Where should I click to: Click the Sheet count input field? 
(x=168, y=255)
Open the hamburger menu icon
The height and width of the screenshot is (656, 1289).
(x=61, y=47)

*Description of the task*.
Print the entries exactly. Include every one.

*Written response*.
Where should I click to: Click the Sheet count input field? 
(x=168, y=255)
Open the hamburger menu icon
The height and width of the screenshot is (656, 1289).
(x=61, y=47)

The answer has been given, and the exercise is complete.